Introduction:Palliative staged reconstructive surgery has radically altered the outcome of babies with hypoplastic left heart syndrome (HLHS). We had previously reviewed the outcome of babies diagnosed antenatally with classical HLHS. We undertook this review 5 years later, when paediatric cardiothoracic and postnatal paediatric intensive care techniques have been further refined.

Aim:To compare the current outcome of antenatally diagnosed HLHS with our previous series.

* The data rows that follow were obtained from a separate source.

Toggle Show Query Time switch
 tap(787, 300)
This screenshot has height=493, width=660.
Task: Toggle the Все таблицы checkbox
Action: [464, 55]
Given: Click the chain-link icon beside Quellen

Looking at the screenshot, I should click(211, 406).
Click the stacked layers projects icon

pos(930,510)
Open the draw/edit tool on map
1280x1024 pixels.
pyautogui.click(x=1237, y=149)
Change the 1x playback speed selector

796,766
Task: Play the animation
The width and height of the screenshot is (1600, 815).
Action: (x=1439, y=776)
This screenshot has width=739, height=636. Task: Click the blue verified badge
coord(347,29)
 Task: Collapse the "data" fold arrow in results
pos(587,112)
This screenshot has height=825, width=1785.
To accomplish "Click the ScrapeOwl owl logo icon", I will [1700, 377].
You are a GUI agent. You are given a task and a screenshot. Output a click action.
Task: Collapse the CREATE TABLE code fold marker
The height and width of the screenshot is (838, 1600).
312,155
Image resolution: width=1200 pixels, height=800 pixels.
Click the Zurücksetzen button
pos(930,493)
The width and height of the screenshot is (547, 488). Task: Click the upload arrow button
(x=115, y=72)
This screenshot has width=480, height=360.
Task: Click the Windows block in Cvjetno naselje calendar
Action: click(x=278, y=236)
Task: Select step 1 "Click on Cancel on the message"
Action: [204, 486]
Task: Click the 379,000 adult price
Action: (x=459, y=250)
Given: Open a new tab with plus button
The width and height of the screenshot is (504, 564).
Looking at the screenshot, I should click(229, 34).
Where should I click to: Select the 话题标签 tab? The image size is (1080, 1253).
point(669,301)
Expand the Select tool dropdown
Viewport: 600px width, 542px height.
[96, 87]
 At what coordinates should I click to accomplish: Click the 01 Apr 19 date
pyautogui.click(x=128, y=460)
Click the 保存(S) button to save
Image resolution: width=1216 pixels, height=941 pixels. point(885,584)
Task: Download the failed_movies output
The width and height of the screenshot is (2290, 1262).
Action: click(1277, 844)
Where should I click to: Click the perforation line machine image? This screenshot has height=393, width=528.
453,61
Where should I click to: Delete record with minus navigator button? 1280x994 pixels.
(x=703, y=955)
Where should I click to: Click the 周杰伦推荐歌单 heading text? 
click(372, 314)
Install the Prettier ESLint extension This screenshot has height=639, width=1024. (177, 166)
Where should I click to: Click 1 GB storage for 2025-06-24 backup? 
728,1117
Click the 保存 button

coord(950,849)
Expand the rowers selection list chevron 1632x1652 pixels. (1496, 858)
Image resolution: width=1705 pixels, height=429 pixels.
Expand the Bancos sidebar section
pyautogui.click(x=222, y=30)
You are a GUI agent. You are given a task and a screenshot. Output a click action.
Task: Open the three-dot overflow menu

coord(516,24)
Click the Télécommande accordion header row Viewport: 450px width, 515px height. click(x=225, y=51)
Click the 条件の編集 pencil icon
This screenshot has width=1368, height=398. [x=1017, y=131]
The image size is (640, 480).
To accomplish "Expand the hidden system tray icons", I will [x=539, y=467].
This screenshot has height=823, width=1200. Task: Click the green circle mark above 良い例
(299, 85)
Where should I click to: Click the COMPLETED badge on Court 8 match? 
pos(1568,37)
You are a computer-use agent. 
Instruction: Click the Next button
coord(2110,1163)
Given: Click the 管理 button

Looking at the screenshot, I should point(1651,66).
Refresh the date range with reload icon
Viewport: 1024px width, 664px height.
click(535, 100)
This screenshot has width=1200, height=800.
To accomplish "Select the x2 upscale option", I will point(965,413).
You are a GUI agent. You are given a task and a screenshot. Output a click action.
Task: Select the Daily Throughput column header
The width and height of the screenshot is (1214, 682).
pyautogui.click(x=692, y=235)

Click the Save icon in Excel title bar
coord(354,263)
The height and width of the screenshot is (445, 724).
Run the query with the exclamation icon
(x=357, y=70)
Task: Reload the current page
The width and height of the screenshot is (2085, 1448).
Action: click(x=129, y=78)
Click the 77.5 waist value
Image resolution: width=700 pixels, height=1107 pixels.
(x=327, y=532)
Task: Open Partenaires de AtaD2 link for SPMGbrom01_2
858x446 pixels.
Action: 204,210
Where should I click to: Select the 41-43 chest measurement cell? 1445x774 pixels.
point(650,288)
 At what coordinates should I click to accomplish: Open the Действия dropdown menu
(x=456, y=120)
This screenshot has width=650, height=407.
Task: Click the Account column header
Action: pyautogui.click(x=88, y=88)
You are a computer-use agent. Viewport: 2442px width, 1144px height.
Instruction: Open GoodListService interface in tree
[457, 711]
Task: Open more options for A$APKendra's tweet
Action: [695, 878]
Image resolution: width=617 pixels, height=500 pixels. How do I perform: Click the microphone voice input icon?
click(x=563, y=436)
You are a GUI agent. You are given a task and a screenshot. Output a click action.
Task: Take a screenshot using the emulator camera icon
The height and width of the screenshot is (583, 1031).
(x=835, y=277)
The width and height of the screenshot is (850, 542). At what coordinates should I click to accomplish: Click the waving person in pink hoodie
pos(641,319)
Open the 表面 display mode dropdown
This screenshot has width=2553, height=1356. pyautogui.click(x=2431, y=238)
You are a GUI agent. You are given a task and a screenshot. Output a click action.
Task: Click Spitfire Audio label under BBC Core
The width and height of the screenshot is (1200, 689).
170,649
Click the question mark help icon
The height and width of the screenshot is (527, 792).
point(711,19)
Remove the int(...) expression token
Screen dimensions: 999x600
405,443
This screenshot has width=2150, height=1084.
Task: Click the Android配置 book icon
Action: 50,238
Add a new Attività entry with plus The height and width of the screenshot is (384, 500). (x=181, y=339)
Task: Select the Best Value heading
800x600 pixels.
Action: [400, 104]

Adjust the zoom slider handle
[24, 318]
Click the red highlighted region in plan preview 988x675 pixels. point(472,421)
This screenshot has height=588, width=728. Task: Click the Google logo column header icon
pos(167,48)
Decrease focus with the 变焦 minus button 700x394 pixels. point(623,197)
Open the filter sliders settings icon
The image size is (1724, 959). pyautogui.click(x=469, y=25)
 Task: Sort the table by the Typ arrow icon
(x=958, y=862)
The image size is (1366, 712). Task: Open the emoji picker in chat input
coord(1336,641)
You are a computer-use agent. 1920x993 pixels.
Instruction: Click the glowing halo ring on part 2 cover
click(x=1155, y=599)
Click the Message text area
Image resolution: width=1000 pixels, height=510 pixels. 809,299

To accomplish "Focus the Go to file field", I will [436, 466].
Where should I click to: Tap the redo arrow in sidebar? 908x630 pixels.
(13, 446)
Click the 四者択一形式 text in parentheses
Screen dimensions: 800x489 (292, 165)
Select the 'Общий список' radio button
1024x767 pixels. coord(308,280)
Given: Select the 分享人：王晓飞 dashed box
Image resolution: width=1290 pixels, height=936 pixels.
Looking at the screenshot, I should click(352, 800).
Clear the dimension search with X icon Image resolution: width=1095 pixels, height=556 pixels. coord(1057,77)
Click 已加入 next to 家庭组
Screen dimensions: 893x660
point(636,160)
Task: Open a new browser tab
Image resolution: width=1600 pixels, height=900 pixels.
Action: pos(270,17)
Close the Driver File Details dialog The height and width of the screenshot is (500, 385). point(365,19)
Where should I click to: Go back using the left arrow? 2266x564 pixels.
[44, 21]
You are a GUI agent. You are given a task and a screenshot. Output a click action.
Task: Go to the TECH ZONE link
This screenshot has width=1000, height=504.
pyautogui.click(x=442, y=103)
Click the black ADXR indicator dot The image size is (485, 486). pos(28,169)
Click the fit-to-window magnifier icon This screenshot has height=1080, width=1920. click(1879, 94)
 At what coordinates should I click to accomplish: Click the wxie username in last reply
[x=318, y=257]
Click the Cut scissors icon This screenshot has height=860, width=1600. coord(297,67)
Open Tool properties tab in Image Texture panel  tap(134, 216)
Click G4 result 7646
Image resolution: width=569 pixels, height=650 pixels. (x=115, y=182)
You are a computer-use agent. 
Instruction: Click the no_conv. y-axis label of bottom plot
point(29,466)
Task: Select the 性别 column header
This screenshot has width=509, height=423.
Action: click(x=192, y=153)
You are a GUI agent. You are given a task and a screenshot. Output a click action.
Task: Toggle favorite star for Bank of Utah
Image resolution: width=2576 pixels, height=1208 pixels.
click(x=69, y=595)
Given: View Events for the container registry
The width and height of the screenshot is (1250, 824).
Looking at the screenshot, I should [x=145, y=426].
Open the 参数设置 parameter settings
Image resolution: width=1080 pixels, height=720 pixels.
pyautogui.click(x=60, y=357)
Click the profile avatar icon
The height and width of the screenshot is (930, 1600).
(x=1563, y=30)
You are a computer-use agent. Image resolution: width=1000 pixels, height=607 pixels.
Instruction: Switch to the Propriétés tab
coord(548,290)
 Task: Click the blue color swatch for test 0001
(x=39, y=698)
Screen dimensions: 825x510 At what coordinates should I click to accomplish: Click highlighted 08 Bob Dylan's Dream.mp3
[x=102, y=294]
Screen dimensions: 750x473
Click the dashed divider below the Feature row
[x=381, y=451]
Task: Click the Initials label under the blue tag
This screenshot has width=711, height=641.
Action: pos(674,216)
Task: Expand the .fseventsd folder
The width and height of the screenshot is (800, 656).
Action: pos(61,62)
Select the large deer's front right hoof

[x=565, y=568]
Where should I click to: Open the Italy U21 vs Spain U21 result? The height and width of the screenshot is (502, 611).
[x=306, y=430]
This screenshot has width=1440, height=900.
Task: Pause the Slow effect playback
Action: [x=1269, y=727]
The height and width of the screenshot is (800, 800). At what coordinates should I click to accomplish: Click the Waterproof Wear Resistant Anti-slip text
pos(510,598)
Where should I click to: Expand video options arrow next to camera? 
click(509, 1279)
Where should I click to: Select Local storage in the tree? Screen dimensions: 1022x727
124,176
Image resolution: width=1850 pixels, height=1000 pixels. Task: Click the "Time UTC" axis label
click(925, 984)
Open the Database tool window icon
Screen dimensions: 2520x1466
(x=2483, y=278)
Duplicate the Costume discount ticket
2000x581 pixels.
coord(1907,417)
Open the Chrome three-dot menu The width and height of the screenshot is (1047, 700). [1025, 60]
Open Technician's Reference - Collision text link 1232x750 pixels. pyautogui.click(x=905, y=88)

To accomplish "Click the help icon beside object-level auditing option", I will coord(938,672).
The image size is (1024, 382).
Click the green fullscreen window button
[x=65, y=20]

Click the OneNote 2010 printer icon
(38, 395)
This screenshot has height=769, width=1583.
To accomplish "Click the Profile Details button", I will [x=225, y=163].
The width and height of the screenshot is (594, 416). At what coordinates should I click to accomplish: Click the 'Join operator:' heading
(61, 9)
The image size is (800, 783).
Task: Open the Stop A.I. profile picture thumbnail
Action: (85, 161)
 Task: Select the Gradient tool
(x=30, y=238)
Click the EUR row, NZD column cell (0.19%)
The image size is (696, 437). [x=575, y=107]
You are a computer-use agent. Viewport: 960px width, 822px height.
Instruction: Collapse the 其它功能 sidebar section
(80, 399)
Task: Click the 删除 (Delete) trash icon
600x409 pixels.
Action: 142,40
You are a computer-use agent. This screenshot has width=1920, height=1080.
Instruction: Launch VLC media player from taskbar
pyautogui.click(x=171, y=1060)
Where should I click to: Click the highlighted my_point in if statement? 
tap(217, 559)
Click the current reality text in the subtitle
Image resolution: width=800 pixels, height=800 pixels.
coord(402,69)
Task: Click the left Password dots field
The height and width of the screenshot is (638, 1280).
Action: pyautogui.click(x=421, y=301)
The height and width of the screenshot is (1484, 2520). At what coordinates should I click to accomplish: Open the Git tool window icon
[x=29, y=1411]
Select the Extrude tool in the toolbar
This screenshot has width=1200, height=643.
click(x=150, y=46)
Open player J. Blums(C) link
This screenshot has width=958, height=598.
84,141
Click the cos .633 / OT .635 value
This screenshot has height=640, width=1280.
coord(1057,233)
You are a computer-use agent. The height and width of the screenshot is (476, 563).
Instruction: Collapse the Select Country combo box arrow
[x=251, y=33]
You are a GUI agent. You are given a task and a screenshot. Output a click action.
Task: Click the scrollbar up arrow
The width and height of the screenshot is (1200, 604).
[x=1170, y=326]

Method:We reviewed all cases of antenatally diagnosed HLHS at Birmingham Women’s Hospital between 01/01/2000 and 31/12/2004 and compared these to our previous series.

Results:79 fetuses were identified with HLHS. The median gestational age at diagnosis was 22 weeks. Following counselling, 25.3% of couples chose to terminate the pregnancy which was significantly lower then the previous cohort 43.7% (p=0.01). Of the 59 couples who continued with the pregnancy there were 4 stillbirths and 2 cases lost to follow-up. Subsequently there were 53 live births of whom 6 babies had an alternative major congenital heart disease diagnosed postnatally. 10 babies were not considered for surgery because of parental wishes and died after compassionate care. Finally, 31 babies underwent surgery. The early (30 days) surgical mortality following Stage 1 Norwood procedure was 19.4% and 20 patients are still alive to date. In the cohort of intention-to-treat cases, the overall survival was 46.9% (23/49).

Conclusion:Five years on, the number of parents choosing termination after an antenatal diagnosis of HLHS has almost halved. Despite the significant increase in surgical survival following Stage 1 Norwood in this period, in the intention to treat cohort the survival was 46.9%. These data again highlight the poorer outcome for babies with congenital malformations diagnosed in-utero when compared with those identified postnatally.